[Data extracted from a collection]
# # # #

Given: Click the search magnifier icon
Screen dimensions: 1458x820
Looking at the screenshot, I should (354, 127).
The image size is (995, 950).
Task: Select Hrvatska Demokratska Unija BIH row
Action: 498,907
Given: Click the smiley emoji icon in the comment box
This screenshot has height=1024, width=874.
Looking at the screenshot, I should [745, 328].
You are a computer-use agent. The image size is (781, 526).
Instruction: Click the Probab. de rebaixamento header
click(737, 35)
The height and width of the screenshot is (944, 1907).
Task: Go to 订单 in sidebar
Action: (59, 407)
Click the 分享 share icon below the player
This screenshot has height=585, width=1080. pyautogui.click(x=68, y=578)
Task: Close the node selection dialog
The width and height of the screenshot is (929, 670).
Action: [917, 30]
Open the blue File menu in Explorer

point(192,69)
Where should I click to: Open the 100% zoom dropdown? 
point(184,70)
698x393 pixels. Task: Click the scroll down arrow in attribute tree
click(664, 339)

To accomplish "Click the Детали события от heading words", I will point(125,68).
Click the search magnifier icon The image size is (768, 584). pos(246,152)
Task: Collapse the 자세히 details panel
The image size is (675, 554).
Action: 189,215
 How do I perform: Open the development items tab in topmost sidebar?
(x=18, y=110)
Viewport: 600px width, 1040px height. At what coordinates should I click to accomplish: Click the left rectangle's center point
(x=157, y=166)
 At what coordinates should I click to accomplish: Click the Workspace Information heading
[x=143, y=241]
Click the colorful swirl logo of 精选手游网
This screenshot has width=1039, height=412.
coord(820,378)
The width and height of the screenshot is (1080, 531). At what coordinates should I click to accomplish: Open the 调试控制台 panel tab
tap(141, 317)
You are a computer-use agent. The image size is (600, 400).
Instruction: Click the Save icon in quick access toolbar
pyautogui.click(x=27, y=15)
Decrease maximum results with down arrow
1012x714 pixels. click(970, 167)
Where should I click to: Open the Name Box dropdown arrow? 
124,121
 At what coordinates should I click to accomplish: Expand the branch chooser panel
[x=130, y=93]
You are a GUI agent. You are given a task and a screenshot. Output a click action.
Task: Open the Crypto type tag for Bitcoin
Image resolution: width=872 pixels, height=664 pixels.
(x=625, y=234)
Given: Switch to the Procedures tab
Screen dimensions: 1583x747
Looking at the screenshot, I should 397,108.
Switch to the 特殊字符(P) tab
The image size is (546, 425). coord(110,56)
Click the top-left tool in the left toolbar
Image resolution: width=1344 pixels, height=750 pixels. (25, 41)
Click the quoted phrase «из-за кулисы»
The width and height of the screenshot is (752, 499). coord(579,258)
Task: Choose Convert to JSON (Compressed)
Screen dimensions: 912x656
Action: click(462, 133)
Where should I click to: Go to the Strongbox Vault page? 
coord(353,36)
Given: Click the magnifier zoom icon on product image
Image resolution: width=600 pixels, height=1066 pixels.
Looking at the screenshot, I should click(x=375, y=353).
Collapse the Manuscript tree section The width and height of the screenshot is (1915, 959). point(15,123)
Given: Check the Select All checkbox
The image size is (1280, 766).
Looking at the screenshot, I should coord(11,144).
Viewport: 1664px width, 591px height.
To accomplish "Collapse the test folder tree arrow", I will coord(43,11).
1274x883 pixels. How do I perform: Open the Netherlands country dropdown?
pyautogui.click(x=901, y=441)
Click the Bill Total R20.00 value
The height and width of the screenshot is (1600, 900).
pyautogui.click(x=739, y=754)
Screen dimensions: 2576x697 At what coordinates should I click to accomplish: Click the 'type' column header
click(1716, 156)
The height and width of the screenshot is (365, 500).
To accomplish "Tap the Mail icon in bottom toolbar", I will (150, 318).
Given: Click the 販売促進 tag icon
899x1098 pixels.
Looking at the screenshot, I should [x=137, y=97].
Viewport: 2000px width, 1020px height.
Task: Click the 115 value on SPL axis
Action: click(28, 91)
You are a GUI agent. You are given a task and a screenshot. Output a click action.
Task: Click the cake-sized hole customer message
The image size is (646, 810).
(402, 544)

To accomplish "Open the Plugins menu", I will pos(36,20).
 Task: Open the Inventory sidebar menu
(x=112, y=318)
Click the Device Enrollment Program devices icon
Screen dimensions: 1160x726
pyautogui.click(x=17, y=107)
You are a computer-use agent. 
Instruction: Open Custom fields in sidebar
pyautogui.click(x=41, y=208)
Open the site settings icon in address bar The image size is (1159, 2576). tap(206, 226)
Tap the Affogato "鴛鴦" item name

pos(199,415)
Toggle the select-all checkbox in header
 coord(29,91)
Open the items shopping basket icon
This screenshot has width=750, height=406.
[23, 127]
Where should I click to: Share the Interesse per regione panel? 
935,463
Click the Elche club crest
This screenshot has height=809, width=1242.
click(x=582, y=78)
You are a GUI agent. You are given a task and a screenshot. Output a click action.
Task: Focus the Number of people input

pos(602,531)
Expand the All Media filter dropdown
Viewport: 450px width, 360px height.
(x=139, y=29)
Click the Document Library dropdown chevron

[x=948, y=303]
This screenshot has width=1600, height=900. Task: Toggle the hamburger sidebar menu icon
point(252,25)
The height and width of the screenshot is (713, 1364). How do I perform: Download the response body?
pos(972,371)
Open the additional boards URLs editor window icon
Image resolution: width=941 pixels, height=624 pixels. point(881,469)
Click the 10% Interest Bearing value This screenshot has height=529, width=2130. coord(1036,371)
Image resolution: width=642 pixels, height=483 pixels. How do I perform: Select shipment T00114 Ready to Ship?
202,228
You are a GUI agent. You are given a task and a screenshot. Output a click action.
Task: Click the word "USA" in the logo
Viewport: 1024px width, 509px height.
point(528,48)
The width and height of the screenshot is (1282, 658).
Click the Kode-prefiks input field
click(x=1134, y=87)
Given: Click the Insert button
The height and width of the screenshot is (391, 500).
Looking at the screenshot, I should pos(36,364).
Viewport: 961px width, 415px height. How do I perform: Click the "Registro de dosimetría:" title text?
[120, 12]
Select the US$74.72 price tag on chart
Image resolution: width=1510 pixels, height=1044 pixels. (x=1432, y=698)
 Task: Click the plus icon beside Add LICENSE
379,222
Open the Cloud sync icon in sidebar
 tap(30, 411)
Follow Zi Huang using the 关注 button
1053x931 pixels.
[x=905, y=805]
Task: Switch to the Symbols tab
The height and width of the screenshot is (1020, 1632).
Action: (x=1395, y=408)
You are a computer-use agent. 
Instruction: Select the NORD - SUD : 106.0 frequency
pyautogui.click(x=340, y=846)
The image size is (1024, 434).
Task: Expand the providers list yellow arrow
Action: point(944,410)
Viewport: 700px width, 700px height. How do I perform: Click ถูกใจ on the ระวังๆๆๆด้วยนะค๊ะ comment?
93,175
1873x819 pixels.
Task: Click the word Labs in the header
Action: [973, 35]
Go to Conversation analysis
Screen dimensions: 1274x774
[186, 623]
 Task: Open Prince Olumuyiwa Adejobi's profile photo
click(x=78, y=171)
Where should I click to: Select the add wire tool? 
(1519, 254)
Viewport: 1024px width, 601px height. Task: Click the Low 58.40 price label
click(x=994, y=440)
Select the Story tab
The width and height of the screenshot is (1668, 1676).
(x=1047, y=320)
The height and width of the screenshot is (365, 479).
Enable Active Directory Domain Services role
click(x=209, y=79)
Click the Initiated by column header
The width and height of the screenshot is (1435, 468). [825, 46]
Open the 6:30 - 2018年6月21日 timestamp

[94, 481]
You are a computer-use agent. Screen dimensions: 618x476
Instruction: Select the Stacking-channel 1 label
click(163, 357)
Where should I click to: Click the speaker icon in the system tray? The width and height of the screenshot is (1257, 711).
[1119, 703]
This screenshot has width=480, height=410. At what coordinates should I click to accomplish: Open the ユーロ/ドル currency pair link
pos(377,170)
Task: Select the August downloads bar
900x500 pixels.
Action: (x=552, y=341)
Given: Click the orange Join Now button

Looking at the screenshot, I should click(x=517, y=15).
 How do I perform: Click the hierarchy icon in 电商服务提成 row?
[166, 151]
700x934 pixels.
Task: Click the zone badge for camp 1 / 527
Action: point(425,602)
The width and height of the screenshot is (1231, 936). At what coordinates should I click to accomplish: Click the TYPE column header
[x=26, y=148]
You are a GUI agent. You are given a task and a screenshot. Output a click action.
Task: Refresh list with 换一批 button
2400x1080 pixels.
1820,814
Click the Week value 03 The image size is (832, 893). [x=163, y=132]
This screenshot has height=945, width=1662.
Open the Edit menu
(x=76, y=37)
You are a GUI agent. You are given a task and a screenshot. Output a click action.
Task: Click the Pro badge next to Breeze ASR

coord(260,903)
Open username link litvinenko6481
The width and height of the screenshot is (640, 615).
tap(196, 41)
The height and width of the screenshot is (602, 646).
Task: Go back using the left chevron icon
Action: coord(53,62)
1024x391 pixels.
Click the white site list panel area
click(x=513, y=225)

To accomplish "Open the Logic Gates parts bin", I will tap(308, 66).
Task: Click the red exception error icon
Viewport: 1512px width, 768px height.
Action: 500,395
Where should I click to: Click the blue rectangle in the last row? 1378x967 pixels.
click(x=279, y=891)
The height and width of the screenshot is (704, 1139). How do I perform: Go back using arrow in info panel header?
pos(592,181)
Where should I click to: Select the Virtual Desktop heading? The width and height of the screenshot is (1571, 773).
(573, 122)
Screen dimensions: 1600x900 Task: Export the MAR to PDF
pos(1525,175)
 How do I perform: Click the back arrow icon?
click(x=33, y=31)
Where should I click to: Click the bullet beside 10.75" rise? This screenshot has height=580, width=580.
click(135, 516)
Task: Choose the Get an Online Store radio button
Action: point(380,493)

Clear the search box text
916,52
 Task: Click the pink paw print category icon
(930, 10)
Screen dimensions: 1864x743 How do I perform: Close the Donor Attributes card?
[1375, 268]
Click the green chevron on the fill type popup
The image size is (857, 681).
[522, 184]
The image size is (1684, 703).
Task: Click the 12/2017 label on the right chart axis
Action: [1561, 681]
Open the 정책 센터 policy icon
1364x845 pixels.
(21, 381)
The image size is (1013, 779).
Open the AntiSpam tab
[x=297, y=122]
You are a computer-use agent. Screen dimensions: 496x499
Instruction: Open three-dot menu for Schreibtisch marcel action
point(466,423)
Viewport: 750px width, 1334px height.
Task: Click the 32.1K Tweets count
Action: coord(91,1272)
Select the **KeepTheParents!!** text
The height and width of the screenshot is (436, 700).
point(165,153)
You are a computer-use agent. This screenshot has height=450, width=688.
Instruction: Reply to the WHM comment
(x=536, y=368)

# # # #

* Assigned task *
Reproduce exactly the lines from the beginning of the entries above up to and including the line that contains "Given: Click the smiley".

* Problem solution *
Given: Click the search magnifier icon
Screen dimensions: 1458x820
Looking at the screenshot, I should (354, 127).
The image size is (995, 950).
Task: Select Hrvatska Demokratska Unija BIH row
Action: 498,907
Given: Click the smiley emoji icon in the comment box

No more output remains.